This document provides instructions for downloading WMT23 General MT task datasets for constrained track using mtdata.

Setup

pip install -I mtdata==0.4.0
# pip install -I https://github.com/thammegowda/mtdata/archive/develop.zip  # Install from develop branch

Recipes Config File

Config file for CONSTRAINED track (missing datasets behing registration: CzEng2.0, and CCMT):

wget https://www.statmt.org/wmt23/mtdata/mtdata.recipes.wmt23-constrained.yml

See for dataset IDs selected for constrained eval. By default, mtdata loads mtdata.recipes*.yml glob in the current directory (where mtdata commands are invoked). To place recipe YAML files in a different directory, export MTDATA_RECIPES=/path/to/recipesdir.

List All Recipes

$ mtdata list-recipe -id | grep wmt23
wmt23-encs
wmt23-zhen
wmt23-enzh
wmt23-deen
wmt23-ende
wmt23-heen
wmt23-enhe
wmt23-jaen
wmt23-enjp
wmt23-ruen
wmt23-enru
wmt23-csuk
wmt23-enuk
wmt23-uken

wmt23* ids are all loaded from mtdata.recipes.wmt23*.yml file.

Download Recipes

Download a Recipe
# example: wmt23-encs
mtdata get-recipe -ri wmt23-encs -o wmt23-encs
Download All Recipes
for ri in wmt23-{enzh,zhen,ende,deen,enhe,heen,enja,jaen,enru,ruen,encs,csuk,enuk,uken}; do
  mtdata get-recipe -ri $ri -o $ri
done
Limitations:
  1. Two datasets listed under WMT 23 page — CsEng2.0 and CCMT — require login and will not be downloaded using this tool.
######
Copy the WMT23 mtdata download instructions above word for word, from start to finish.

**Data block:**
######
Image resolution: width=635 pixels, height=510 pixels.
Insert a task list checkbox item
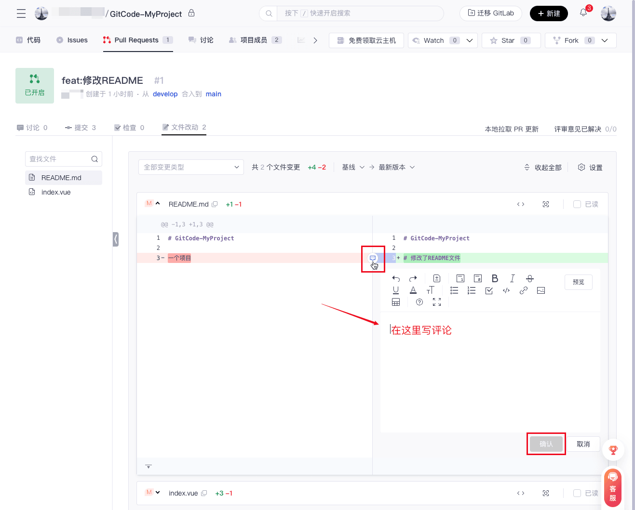coord(489,290)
######
**Expected answer:**
This document provides instructions for downloading WMT23 General MT task datasets for constrained track using mtdata.

Setup

pip install -I mtdata==0.4.0
# pip install -I https://github.com/thammegowda/mtdata/archive/develop.zip  # Install from develop branch

Recipes Config File

Config file for CONSTRAINED track (missing datasets behing registration: CzEng2.0, and CCMT):

wget https://www.statmt.org/wmt23/mtdata/mtdata.recipes.wmt23-constrained.yml

See for dataset IDs selected for constrained eval. By default, mtdata loads mtdata.recipes*.yml glob in the current directory (where mtdata commands are invoked). To place recipe YAML files in a different directory, export MTDATA_RECIPES=/path/to/recipesdir.

List All Recipes

$ mtdata list-recipe -id | grep wmt23
wmt23-encs
wmt23-zhen
wmt23-enzh
wmt23-deen
wmt23-ende
wmt23-heen
wmt23-enhe
wmt23-jaen
wmt23-enjp
wmt23-ruen
wmt23-enru
wmt23-csuk
wmt23-enuk
wmt23-uken

wmt23* ids are all loaded from mtdata.recipes.wmt23*.yml file.

Download Recipes

Download a Recipe
# example: wmt23-encs
mtdata get-recipe -ri wmt23-encs -o wmt23-encs
Download All Recipes
for ri in wmt23-{enzh,zhen,ende,deen,enhe,heen,enja,jaen,enru,ruen,encs,csuk,enuk,uken}; do
  mtdata get-recipe -ri $ri -o $ri
done
Limitations:
  1. Two datasets listed under WMT 23 page — CsEng2.0 and CCMT — require login and will not be downloaded using this tool.